Reuters reports that from October 18th to October 29th 2010 nearly 200 UN envoys are meeting in Nagoya, Japan to set new goals to preserve nature. The goals include targets to “fight rising animal and plant extinction”. The article reports that the talks are being clouded by some countries refusing to sign agreements. These goals can make significant impact on preservation; I hope to see some progress as a result. (Check out the article: http://www.reuters.com/article/idUSTRE69L1JH20101022) It’s interesting that these meetings are taking place in Japan, a country renown for its scenic beauty and its incorporation of nature in its culture and religions. An aspect of Japan that I’m longing to see one day is the famous blooming of the cherry blossoms.
Cherry blossoms, or Sekura, have deep roots in Japanese history and culture. Cherry blossoms are delicate and extremely beautiful pink and white flowers. They bloom each spring with a burst of color but the blossoms only last for a few days. Those few days of beauty are celebrated with parties and festivals all over Japan.
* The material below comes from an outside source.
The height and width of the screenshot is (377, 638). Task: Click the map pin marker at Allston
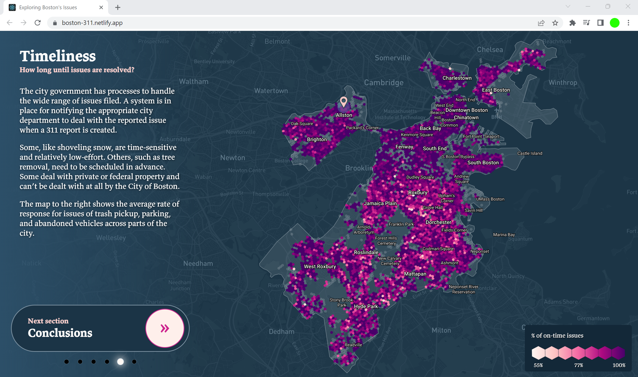(x=343, y=102)
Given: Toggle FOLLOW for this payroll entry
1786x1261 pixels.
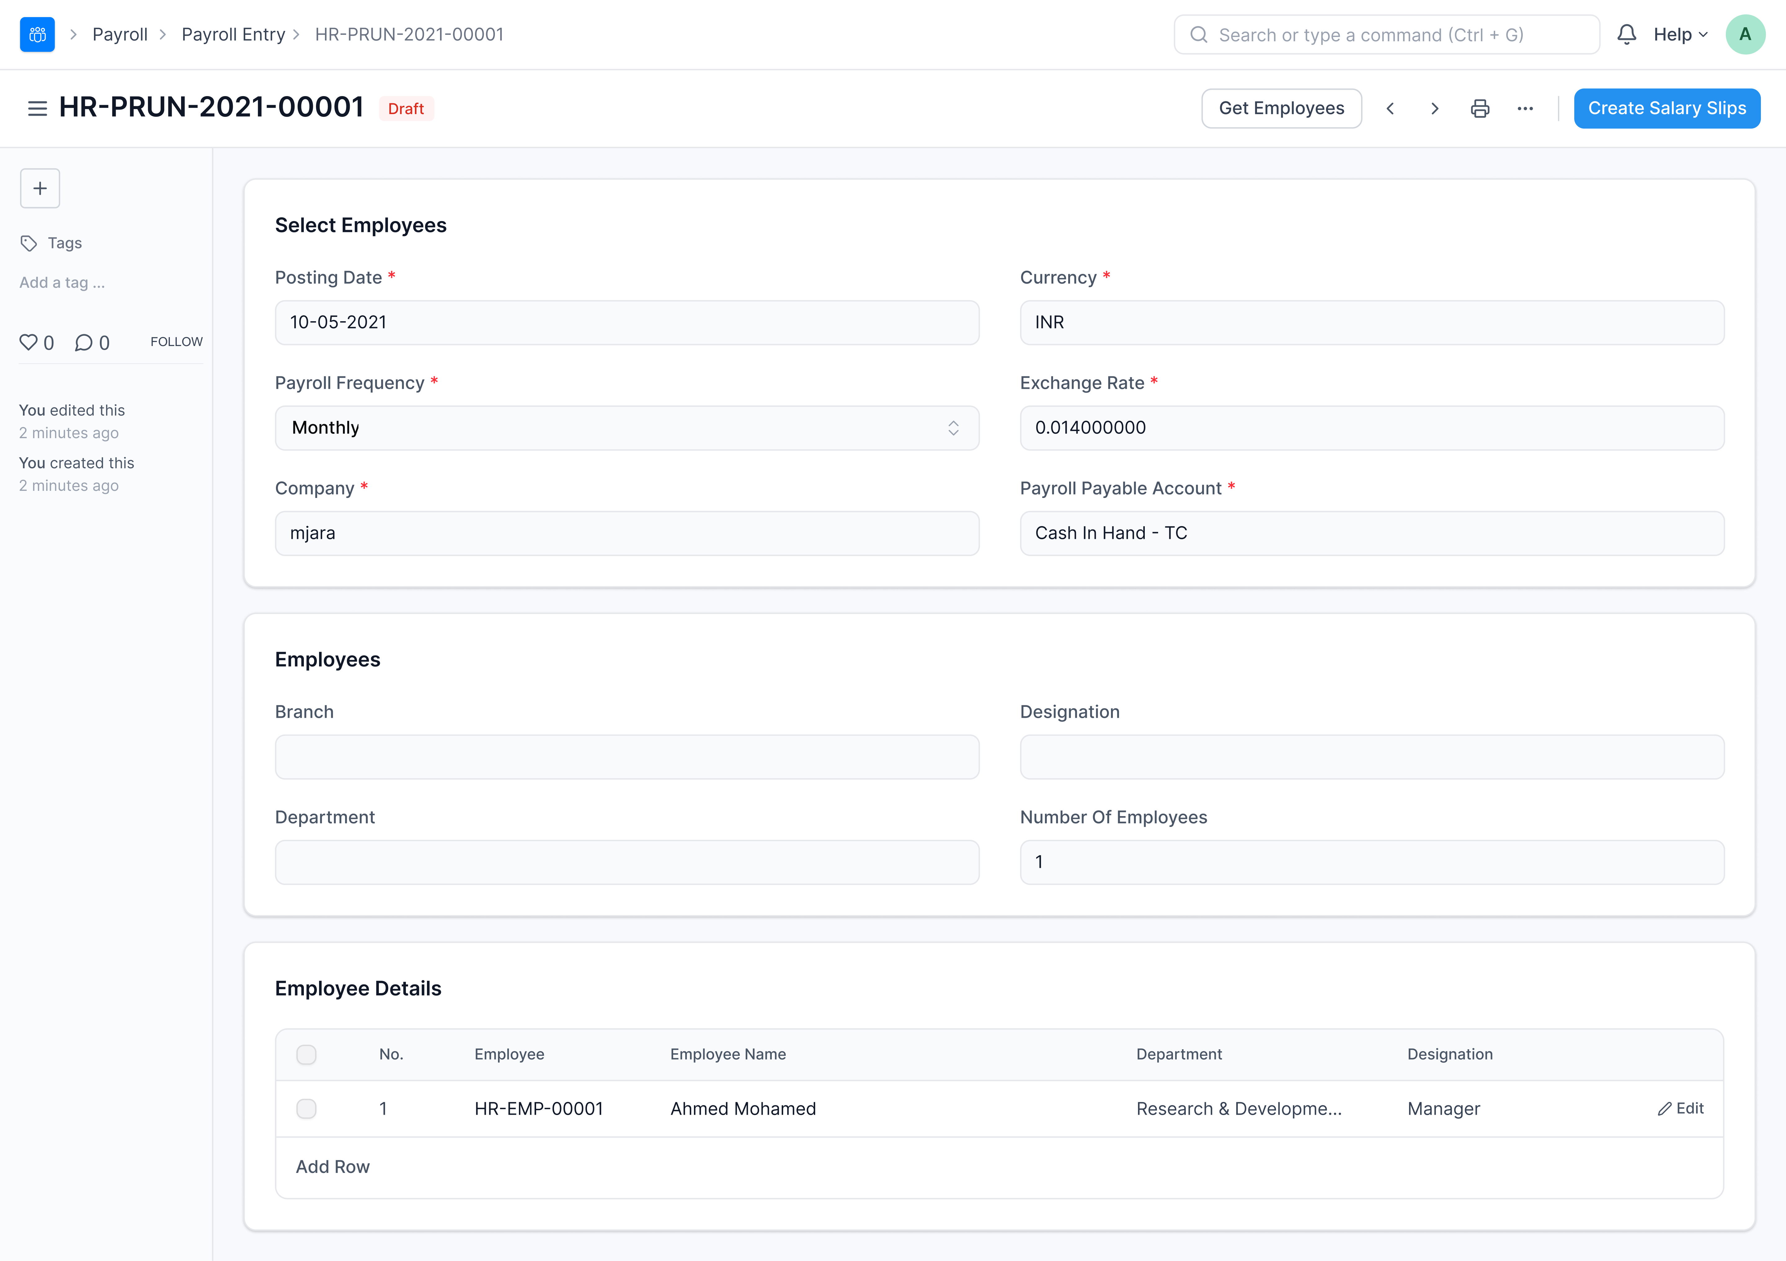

Historically, the blossoms forecasted how the crops would fare for the upcoming year. Nowadays, the modern Japanese throw viewing parties during the few days of bloom. These viewing parties, or Hanami, consist of gatherings of friends and picnics under the trees to enjoy the beautiful view and the springtime. Hanami preparations include a careful watch on the weather since the blossoms disappear so quickly. From January to June, Japanese media often includes weather updates on the blossoms so everyone can expect their arrival.
Besides small gatherings of friends, there are also large festivals to attend throughout the country. One of the biggest blossom festivals takes place annually in Okinawa, Japan. Besides gazing at the trees, this festival includes tradition Japanese music, food, dance, kimono shows, parades, and more. Visitors can walk down a path of over 700 stone steps through a sea of cherry blossoms. This celebration, with all its serenity and eye catching colors, is distinct to Japanese culture. Japan is uniquely dedicated to nature and I hope that it being the host of these UN meetings will sway countries to promote the preservation of plants and animals, a necessity, in my view, for this changing world.